A large, mature global delivery organization with dedicated cloud and AI practices. Minimum engagement is not publicly disclosed. Works best with clients in Financial services, Retail, Manufacturing, Healthcare.

Who should choose Django Stars?

A typical fit: a fintech or healthtech startup building a Python or Django-based product from scratch.

One of the only companies on this list literally named after its founding technology stack. Minimum engagement is not publicly disclosed. Works best with clients in Fintech, Healthcare, Logistics.

Decision matrix: Infosys vs Django Stars

Your situation Recommended choice
You need full-ownership delivery on a defined project scope Django Stars
You need a large dedicated team for an ongoing programme Infosys
Your budget is at the lower end Compare: Infosys (Not published) vs Django Stars (Not published)
You need specialist depth in a specific vertical Infosys
You need staff augmentation or team extension Neither; consider alternatives that offer staff aug
You need consulting before committing to a build Both may offer discovery engagements

Use case fit: Infosys vs Django Stars

Use case Infosys fit Django Stars fit Winner
An enterprise running a large cloud migration or AI transformation program. Strong Strong Both equally
A buyer wanting a globally established vendor with deep vertical practices. Strong Strong Both equally
A fintech or healthtech startup building a Python or Django-based product from scratch. Strong Strong Both equally
A buyer specifically wanting deep framework-level expertise over generalist breadth. Strong Strong Both equally
Fixed-price build Limited Limited Both equally
Staff augmentation Limited Limited Both equally

Verdict: Infosys vs Django Stars

Infosys (4.2/5) is the stronger overall choice for most IT Outsourcing projects. A large, mature global delivery organization with dedicated cloud and AI practices.

Django Stars (3.7/5) is worth a look if you need a buyer specifically wanting deep framework-level expertise over generalist breadth. If your situation matches that, Django Stars is a competitive option.

Related comparisons

Infosys vs Django Stars FAQ

Is Infosys better than Django Stars?

Infosys (4.2/5) scores higher overall, but "better" depends on your use case. Infosys's strongest advantage: more than 40 years of continuous operation with a large, mature delivery organization. Django Stars's strongest advantage: strong Python and Django engineering culture traceable to the company's own founding specialization.

How do Infosys and Django Stars differ in pricing?
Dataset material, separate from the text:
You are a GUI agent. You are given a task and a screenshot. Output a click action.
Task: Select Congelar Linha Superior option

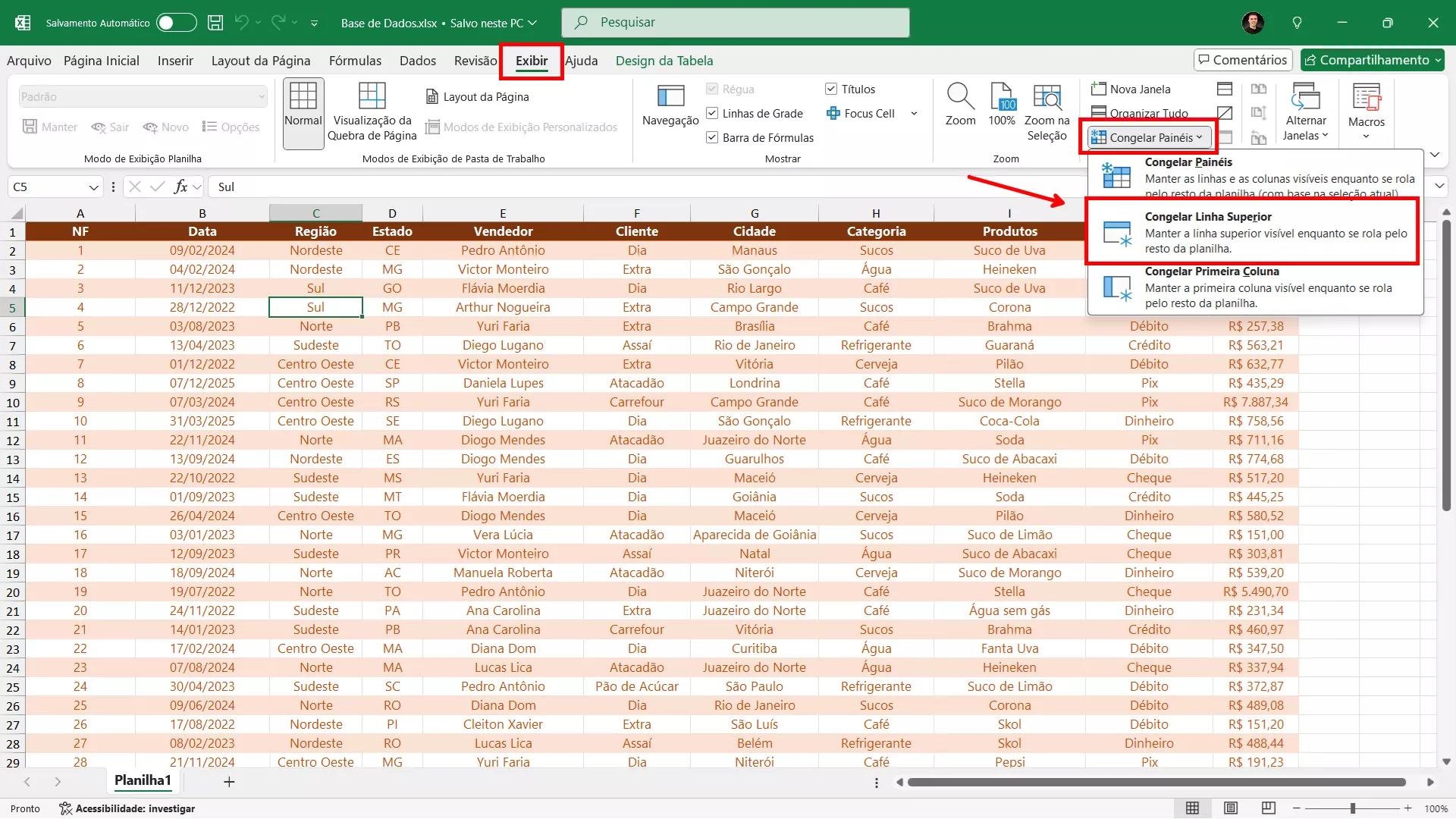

Infosys uses enterprise consulting and managed-services engagements pricing. Django Stars uses dedicated-team and fixed-project engagements pricing. Neither firm publishes a full rate card; a discovery call is required for project-specific quotes.

Which is better for enterprise: Infosys or Django Stars?

Infosys is the larger team and typically the better enterprise-scale choice. For very large programmes, verify team size and compliance coverage directly with each company before shortlisting.

What are the main differences between Infosys and Django Stars?

Infosys's primary differentiator is: a large, mature global delivery organization with dedicated cloud and AI practices. Django Stars's primary differentiator is: one of the only companies on this list literally named after its founding technology stack. They also differ in team size (328,000+ vs 150–300 (per company website; independently unverifiable precise figure)), minimum engagement (Not published vs Not published), and primary industries served (Financial services, Retail vs Fintech, Healthcare).

Verify all details directly with each company before making a decision.